#### [Action item]
Please repeat, from the entries that follow, the lines from the one containing "This screenshot has height=1241, width=2100." through the one containing "Open the @metroweekly mention" exactly, adding nothing.

#### [Listed entries]

● ● ● ●

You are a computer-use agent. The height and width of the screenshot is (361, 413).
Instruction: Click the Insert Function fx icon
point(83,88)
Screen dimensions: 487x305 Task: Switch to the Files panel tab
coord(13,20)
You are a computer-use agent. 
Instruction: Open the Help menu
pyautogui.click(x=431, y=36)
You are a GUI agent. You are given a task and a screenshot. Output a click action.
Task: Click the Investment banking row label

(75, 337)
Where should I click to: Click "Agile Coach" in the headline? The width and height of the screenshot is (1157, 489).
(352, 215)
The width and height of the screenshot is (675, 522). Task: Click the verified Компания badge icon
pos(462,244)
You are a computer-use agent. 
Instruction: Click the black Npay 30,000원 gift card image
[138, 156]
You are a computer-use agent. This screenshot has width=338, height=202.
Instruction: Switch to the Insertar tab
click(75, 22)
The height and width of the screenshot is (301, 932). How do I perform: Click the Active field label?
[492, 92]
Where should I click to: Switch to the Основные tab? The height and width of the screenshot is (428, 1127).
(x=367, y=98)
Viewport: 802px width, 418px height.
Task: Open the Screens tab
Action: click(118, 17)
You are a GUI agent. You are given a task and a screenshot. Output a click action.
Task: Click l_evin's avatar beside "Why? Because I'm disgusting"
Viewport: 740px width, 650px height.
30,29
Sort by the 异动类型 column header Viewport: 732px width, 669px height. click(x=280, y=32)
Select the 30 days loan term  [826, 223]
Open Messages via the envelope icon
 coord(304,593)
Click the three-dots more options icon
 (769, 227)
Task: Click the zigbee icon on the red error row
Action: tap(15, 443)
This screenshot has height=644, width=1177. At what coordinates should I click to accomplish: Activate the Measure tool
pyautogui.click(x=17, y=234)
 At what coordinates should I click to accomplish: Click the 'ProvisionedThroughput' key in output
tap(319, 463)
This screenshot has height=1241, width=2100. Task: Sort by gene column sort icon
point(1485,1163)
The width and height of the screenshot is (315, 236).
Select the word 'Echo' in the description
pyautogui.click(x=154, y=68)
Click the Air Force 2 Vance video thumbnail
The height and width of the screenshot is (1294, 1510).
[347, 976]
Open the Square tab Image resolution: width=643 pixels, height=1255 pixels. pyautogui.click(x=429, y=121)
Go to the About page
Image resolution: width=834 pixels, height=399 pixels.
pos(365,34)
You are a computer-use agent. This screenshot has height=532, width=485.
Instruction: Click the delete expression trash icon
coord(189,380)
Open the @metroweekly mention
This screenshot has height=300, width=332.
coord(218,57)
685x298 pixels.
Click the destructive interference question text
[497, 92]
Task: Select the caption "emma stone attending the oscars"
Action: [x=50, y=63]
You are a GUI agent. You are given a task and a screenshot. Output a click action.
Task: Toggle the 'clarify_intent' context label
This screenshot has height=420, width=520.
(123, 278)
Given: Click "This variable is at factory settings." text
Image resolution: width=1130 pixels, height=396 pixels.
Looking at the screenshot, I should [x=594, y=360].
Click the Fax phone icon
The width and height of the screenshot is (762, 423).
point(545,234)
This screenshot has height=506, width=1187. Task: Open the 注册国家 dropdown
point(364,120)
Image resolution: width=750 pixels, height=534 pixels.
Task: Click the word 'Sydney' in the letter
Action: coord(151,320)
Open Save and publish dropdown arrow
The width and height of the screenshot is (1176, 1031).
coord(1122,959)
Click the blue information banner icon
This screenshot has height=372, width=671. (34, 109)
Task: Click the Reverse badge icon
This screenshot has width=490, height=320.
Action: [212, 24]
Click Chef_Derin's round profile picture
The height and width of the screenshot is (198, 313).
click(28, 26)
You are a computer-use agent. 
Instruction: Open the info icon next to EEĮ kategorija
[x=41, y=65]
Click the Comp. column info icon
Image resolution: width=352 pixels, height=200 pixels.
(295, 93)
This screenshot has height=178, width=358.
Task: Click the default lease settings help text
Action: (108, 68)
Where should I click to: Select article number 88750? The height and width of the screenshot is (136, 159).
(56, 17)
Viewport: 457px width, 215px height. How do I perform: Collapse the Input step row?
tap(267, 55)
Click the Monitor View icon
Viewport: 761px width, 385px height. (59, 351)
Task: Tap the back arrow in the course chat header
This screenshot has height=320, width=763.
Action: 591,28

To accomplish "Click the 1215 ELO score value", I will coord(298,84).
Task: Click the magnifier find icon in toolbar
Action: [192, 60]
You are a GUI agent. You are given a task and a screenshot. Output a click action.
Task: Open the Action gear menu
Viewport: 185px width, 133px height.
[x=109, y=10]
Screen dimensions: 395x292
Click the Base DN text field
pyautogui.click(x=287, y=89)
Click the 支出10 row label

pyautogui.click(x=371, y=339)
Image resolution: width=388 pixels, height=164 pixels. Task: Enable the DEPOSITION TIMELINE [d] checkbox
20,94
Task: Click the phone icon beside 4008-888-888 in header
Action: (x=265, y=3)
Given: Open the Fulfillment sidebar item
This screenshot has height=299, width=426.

● ● ● ●

#### [Solution to the problem]
This screenshot has height=1241, width=2100. Task: Sort by gene column sort icon
point(1485,1163)
The width and height of the screenshot is (315, 236).
Select the word 'Echo' in the description
pyautogui.click(x=154, y=68)
Click the Air Force 2 Vance video thumbnail
The height and width of the screenshot is (1294, 1510).
[347, 976]
Open the Square tab Image resolution: width=643 pixels, height=1255 pixels. pyautogui.click(x=429, y=121)
Go to the About page
Image resolution: width=834 pixels, height=399 pixels.
pos(365,34)
You are a computer-use agent. This screenshot has height=532, width=485.
Instruction: Click the delete expression trash icon
coord(189,380)
Open the @metroweekly mention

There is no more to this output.